Knowledge Transfer Statement:
Our study offers insights into our understanding of disparities in dental service utilization among minority racial/ethnic groups. As health policy, federal funding, and community-based programs seek to improve oral health, there is a need to address access to and utilization of dental service for Blacks, American Indians or Alaska Natives, and Native Hawaiian or other Pacific Islanders.
Keywords: oral health, minority groups, social class, cross-sectional studies, Medicaid, health surveys
Introduction
Oral health is an essential component of an individual’s overall health and has an impact on their quality of life throughout the life span (Shuman et al. 2017; Henshaw et al. 2018). Strong evidence shows that engaging in regular dental checkups can prevent oral diseases and promote oral health outcomes (Griffin et al. 2012). However, significant unmet dental care needs exist in adult populations and in racial/ethnic minorities in particular (Shi et al. 2010; Shelley et al. 2011; Zhang 2016; Zhang et al. 2019), because of reasons such as financial barriers (Bhoopathi et al. 2020), lack of transportation, and assistance in navigating the health care system (Montini et al. 2014). As a result, there are substantial disparities in tooth loss (Wu et al. 2012; Luo et al. 2015), tooth decay (Wu et al. 2011; Liang et al. 2013; Hybels et al. 2016), and oral health–related quality of life (Huang and Park 2015) among U.S. minority populations.

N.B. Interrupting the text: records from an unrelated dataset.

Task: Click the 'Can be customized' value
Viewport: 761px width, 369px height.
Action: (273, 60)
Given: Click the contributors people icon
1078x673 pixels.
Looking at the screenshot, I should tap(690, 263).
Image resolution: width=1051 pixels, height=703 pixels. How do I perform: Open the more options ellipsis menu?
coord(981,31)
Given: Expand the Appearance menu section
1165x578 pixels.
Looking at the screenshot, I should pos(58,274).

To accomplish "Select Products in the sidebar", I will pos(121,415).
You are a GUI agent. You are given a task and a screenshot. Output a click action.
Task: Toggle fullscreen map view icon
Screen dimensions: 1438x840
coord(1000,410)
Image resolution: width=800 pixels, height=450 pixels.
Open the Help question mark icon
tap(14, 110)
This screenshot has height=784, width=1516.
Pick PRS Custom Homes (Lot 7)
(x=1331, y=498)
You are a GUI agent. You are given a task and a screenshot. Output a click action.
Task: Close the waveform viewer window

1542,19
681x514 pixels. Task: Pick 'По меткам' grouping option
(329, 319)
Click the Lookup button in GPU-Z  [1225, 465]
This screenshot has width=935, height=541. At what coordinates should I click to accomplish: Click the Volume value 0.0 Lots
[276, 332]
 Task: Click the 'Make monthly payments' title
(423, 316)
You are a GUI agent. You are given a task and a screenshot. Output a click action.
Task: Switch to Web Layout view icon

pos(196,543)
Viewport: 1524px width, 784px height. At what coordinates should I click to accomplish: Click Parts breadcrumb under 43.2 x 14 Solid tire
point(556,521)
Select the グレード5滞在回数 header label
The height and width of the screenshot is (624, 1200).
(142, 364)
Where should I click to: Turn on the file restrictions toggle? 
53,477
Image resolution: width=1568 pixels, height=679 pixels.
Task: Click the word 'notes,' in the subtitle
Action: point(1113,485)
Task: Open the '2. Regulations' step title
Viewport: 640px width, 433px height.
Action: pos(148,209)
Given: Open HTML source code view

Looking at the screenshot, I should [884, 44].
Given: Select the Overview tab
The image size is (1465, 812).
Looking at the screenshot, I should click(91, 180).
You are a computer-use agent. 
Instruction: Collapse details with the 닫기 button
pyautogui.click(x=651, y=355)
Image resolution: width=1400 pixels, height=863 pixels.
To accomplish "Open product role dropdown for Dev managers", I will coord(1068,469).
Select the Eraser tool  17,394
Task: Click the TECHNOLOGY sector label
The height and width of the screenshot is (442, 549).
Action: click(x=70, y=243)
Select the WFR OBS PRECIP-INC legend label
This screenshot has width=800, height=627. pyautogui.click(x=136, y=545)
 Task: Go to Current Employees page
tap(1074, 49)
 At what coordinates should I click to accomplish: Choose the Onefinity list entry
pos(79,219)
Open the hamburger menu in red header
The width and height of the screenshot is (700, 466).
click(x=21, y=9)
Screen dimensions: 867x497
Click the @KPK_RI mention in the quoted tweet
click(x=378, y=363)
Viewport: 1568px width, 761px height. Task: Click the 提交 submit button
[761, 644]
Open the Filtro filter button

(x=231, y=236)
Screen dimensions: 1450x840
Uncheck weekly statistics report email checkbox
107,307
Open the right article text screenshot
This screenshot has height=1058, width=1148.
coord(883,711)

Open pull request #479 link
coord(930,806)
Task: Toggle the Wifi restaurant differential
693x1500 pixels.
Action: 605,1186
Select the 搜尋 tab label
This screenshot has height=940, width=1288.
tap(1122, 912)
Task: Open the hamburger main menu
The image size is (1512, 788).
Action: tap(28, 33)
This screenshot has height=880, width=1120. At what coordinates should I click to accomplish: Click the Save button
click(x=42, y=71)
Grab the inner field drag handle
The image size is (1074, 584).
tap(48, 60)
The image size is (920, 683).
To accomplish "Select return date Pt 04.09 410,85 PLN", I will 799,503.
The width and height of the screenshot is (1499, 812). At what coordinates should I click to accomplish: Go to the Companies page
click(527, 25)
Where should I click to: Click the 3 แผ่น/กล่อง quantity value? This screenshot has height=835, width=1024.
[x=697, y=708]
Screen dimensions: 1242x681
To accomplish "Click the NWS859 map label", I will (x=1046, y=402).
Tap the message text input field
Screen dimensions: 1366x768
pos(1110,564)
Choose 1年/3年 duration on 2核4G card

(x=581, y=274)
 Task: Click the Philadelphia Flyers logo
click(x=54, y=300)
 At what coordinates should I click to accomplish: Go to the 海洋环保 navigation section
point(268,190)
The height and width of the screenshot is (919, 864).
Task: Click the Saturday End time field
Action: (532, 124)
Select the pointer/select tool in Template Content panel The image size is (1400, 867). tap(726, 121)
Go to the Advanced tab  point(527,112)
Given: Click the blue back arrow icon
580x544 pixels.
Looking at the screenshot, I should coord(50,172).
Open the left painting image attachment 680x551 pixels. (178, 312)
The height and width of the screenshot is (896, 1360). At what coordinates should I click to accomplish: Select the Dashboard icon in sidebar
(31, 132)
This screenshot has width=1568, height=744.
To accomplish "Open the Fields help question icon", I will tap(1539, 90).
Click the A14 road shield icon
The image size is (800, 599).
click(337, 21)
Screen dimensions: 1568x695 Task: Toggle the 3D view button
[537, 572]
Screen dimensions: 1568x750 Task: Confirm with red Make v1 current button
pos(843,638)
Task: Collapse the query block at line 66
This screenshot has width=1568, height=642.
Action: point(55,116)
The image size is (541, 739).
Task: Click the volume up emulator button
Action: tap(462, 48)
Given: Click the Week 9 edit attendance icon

Limited studies have been conducted on dental service utilization across age groups in the adult population. Studies conducted in Europe showed patterns of declining utilization of dental services with age in middle-aged and older adults (Åstrøm et al. 2013; Åstrøm et al. 2014). Using 5 waves of data from the Health and Retirement Study, Zhang and colleagues (2019) found that annual dental service utilization peaked at about 75 to 80 y of age among adults (50+ y) in the United States. Some evidence also suggests that the rate of dental care use has declined among the adult population in recent years. Using the Medical Expenditure Panel Survey, one study found that there was a steady decline of dental care utilization among adults (age 19–64 y) from 41.2% in 2003 to 37.0% in 2010, and Hispanics and Blacks were less likely to visit a dentist as compared with Whites (Vujicic and Nasseh 2014).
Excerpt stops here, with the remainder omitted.